The popular perception is that most corporations are just too big and deliberate to produce game-changing inventions. We look to hungry entrepreneurs – the Gateses, Zuckerbergs, Pages and Brins – instead. The rise of fast, nimble and passionate venture-capital-backed entrepreneurs seems to have made slow-paced big-company innovation obsolete, or at least to have consigned it to the world of incremental advances.

But Apple’s inventiveness is no anomaly; it indicates a dramatic shift in the world of innovation. The revolution spurred by venture capitalists decades ago has created the conditions in which scale enables big companies to stop shackling innovation and start unleashing it.

Three trends are behind this shift. First, the increasing ease and decreasing cost of innovation mean that startups now face the same short-term pressures that have constrained innovation at large companies; as soon as a young company gets a whiff of success, it has to race against dozens of copycats. Second, large companies, taking a page from startup strategy, are embracing open innovation and less hierarchical management and are integrating entrepreneurial behaviours with their existing capabilities. And third, although innovation has historically been product- and service-oriented, it increasingly involves creating business models that tap big companies’ unique strengths.

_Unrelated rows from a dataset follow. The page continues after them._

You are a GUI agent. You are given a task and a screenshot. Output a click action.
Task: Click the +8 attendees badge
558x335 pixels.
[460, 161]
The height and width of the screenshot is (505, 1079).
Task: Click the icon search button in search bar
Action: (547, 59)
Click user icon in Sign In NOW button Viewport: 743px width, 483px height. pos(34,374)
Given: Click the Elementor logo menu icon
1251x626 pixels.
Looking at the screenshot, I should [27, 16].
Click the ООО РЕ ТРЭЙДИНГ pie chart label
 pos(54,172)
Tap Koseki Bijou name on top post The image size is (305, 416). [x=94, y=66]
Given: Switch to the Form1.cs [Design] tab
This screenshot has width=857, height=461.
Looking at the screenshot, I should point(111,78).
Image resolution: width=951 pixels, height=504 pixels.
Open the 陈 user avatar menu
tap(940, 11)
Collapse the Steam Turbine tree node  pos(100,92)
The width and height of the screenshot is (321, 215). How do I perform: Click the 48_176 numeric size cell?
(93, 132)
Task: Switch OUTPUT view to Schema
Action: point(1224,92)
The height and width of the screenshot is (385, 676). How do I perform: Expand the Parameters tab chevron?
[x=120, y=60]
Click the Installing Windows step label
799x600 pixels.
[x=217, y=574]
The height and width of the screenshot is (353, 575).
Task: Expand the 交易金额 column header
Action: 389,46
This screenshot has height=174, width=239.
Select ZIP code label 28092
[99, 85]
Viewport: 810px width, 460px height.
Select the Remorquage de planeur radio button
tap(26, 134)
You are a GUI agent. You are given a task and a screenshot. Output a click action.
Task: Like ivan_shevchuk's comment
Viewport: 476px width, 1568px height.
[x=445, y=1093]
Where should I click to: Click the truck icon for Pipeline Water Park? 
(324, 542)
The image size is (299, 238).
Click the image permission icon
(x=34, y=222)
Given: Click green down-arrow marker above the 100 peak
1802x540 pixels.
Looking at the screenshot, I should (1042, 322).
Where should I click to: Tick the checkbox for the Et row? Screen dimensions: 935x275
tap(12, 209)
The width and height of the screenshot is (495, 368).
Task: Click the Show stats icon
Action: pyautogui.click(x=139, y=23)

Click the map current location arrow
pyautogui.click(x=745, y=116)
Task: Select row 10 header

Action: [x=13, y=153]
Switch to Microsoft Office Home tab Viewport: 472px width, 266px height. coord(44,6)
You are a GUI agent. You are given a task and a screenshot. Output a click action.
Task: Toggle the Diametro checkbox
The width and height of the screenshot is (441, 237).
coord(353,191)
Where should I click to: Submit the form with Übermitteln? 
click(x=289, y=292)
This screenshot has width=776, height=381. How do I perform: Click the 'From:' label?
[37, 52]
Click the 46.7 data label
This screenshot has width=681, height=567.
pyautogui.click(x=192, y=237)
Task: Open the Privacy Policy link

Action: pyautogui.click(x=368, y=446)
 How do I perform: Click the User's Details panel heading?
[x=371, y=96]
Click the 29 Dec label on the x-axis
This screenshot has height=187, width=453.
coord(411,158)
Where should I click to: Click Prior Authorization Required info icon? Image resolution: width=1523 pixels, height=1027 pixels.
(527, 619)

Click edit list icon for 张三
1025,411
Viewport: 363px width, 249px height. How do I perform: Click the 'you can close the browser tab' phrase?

The evidence is compelling that we are entering a new era of innovation, in which entrepreneurial individuals, or “catalysts,” within big companies are using those companies’ resources, scale and growing agility to develop solutions to global challenges in ways that few others can.

Medtronic’s healthy heart

Medtronic is as far from a startup as one can imagine: founded in the late 1940s, it is today the world’s largest stand-alone medical device manufacturer, with $16 billion in revenue. It is best known for its implantable pacemakers and defibrillators. The Healthy Heart program seeks to bring pacemaker technology to hundreds of thousands of Indians who desperately need it.

In late 2010 I visited The Mission Hospital in Durgapur, a modest town by Indian standards (population about 1 million), nestled in India’s northeast corner. During my visit I saw a pilot of Medtronic’s innovative business model in action. The company had drawn on pioneering Indian healthcare models to help TMH design new ways to serve low-income patients. Heart disease is prevalent in India but diagnosis is not, so Medtronic created diagnostic camps to identify potential patients. I saw one camp in a rural village where technicians used low-cost electrocardiogram machines to screen dozens of people in an afternoon and wirelessly send their EKGs to be read by doctors hundreds of kilometres away. Insurance is still rare in India, so Medtronic had to make its pacemaker more affordable. It worked with a local partner to create India’s first financing plan for medical devices.